After graduating from Lincoln School — Joplin’s segregated black school — just before World War II, England moved to Tulsa, Okla., and eventually joined the Army. He was stationed at Pearl Harbor, after the Dec. 7, 1941, attack, and in Okinawa, Japan, for more than three years.
He returned to the United States after his service and went to work at R&S Chevrolet in Joplin for $1 an hour. He attended Pittsburg (Kan.) State University for two years, studying refrigeration and auto mechanics on the GI Bill.
From 1948 to 1952, England was the president of the Joplin chapter of the National Association for the Advancement of Colored People, which pushed for improvements to Ewert Park in Joplin and other changes for blacks.
England said his wish to see a black man elected president was fulfilled in 2008, but he wanted to hear him speak.
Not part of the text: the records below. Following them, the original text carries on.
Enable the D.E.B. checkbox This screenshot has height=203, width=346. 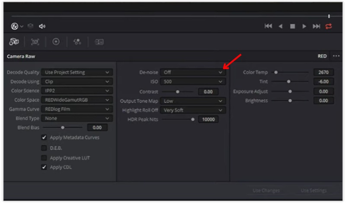click(x=44, y=148)
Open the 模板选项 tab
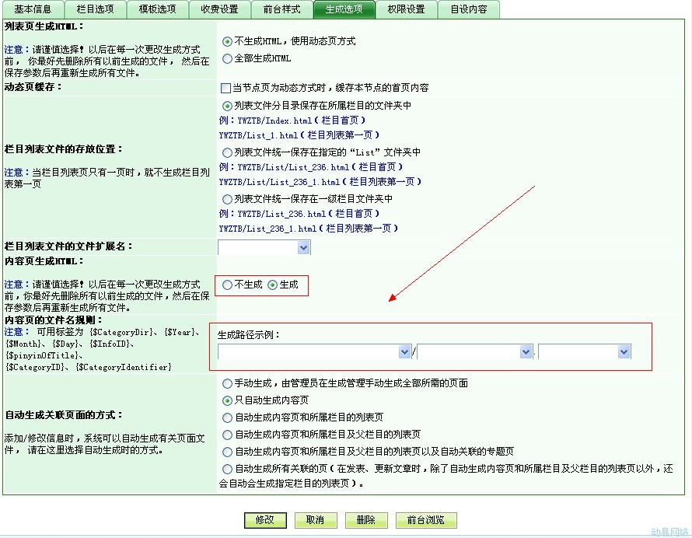692x538 pixels. click(x=157, y=9)
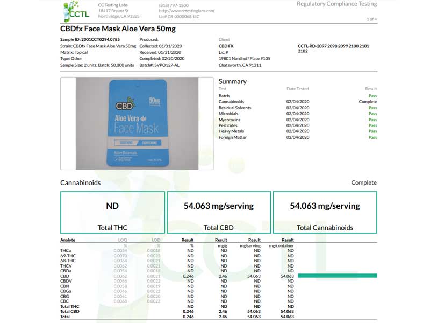Click the lab phone number (818) 797-1500
Image resolution: width=430 pixels, height=323 pixels.
coord(174,5)
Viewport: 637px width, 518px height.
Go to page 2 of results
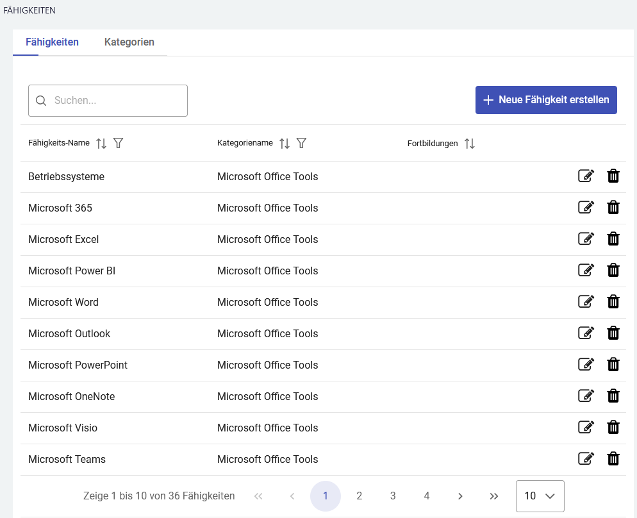(360, 496)
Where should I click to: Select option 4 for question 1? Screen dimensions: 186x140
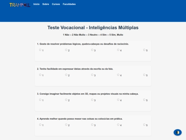coord(118,50)
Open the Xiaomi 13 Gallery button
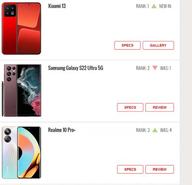The image size is (192, 185). pyautogui.click(x=158, y=45)
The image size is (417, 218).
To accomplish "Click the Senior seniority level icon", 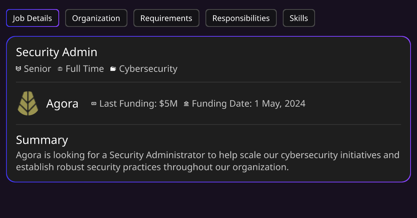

He has gotten close to Obama a couple of times before.
He had a ticket to see Obama during a campaign stop in Springfield before he became president, but he was unable to see him because he couldn’t walk to the viewing area.
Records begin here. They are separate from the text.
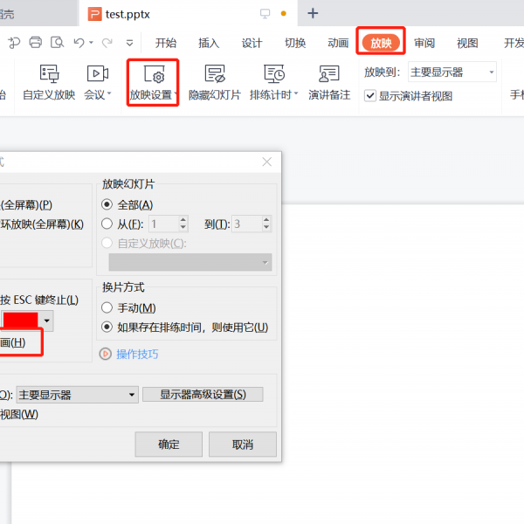Viewport: 524px width, 524px height.
Task: Expand the 放映到 主要显示器 ribbon dropdown
Action: pos(452,72)
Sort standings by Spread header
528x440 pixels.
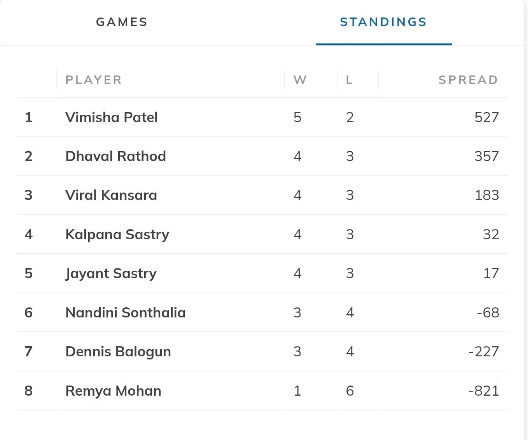pos(468,80)
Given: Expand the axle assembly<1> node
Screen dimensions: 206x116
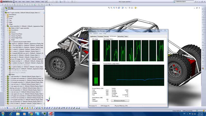Looking at the screenshot, I should 6,77.
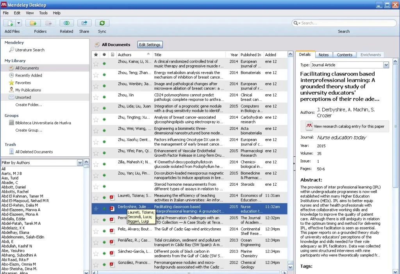Switch to the Notes tab
The image size is (400, 274).
click(323, 55)
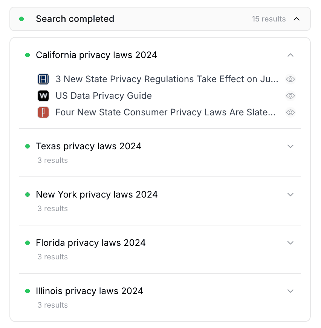Click green dot next to Florida query

point(28,243)
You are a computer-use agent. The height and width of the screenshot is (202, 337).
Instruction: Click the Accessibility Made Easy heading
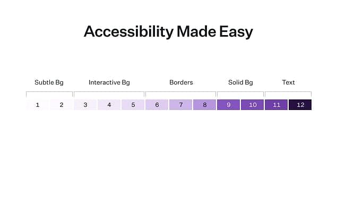pos(168,31)
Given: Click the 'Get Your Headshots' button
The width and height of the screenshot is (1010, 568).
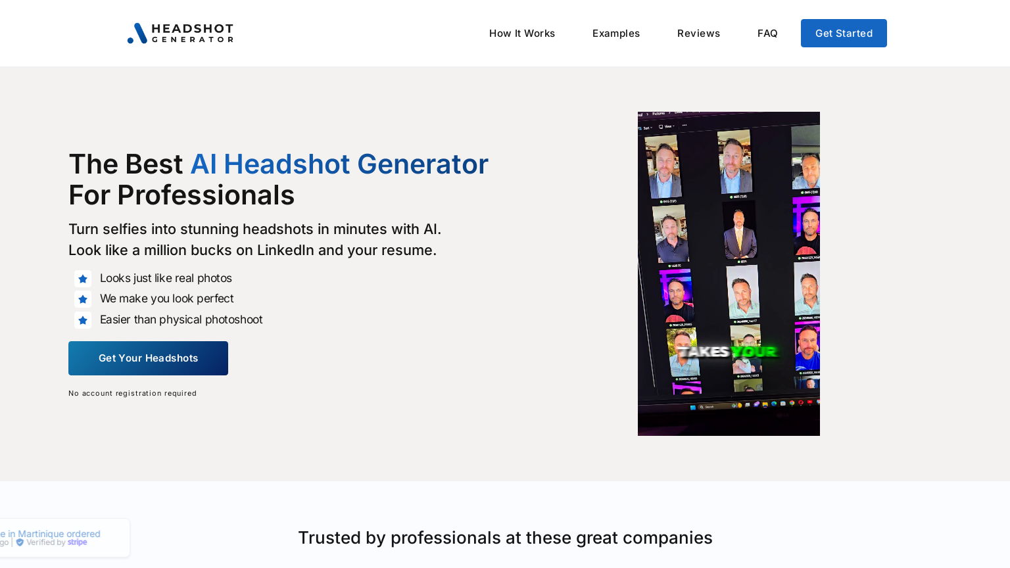Looking at the screenshot, I should (148, 358).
Last May, when Obama visited Joplin after the tornado disaster, England saw the president’s motorcade pass through town. It went right by the Frisco Building where he lives.
When it was announced that Obama was returning to Joplin for the graduation, he got another chance.
Several weeks ago, Bruce Baird, a former Joplin resident and longtime family friend of England’s who now lives in Alameda, Calif., put ads on Craigslist seeking graduation tickets so that England could hear the president in person.
After a story appeared in the Globe, Joplin Superintendent C.J. Huff and Gov. Jay Nixon arranged for England to attend the speech.
GLOBE EDITOR CAROL STARK and staff writer Kelsey Ryan contributed to this report.
Frisco ‘mayor’
RUSSELL ENGLAND, a resident of the Frisco Station Apartments in downtown Joplin, is known as the “mayor” of the building where he worked shining shoes as a youngster.